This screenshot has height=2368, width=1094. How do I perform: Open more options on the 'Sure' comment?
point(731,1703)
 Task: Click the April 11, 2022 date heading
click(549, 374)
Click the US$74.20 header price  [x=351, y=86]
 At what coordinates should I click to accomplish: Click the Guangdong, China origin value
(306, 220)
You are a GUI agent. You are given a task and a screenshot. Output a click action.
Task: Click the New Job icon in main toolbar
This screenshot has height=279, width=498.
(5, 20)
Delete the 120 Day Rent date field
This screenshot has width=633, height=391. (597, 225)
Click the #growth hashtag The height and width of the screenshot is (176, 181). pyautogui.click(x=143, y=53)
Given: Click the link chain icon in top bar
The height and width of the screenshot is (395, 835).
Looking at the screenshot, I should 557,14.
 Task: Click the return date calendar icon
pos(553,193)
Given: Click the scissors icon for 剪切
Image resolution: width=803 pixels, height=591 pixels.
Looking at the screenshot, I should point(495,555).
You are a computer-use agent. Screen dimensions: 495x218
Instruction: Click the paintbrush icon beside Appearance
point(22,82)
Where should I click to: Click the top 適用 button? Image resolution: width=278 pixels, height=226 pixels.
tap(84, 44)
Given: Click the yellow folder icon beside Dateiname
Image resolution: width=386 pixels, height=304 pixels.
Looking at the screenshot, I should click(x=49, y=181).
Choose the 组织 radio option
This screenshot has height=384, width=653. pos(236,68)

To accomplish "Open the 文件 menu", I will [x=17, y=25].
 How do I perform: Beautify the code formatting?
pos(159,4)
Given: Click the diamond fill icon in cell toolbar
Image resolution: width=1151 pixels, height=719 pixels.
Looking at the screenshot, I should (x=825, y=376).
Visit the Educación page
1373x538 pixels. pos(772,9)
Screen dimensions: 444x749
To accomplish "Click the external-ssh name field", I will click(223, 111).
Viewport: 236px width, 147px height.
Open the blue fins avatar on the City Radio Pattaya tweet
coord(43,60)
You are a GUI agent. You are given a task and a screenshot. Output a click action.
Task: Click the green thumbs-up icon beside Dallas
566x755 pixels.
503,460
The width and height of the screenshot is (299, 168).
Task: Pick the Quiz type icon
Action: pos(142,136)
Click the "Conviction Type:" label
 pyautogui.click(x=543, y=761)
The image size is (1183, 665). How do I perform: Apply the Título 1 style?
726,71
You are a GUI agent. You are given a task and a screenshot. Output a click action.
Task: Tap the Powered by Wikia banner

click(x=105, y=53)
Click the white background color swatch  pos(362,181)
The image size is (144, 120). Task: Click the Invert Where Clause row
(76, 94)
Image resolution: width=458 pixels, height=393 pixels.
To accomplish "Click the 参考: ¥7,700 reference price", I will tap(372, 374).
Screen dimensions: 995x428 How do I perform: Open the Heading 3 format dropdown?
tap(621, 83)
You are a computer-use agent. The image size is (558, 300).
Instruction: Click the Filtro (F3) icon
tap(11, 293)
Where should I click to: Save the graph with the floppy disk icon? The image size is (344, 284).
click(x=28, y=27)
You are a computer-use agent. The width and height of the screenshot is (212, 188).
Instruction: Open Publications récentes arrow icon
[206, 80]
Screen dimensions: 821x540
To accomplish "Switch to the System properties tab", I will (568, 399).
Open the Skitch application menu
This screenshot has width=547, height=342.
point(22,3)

━━━

### What this task involves
Show the lines of the records that include the string "computer".

### Written answer
You are a computer-use agent. Screen dimensions: 495x218
You are a computer-use agent. The image size is (558, 300).
You are a computer-use agent. The width and height of the screenshot is (212, 188).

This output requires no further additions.